Assigned task:
The response should consist of the records that follow, repeated exactly.

Record extracts:
——
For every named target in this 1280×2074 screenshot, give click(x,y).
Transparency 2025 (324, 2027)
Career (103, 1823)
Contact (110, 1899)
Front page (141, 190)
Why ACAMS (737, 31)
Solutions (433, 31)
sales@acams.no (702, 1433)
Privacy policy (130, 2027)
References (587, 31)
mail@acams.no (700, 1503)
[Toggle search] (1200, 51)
——
Worked solution:
For every named target in this 1280×2074 screenshot, give click(x,y).
Transparency 2025 (324, 2027)
Career (103, 1823)
Contact (110, 1899)
Front page (141, 190)
Why ACAMS (737, 31)
Solutions (433, 31)
sales@acams.no (702, 1433)
Privacy policy (130, 2027)
References (587, 31)
mail@acams.no (700, 1503)
[Toggle search] (1200, 51)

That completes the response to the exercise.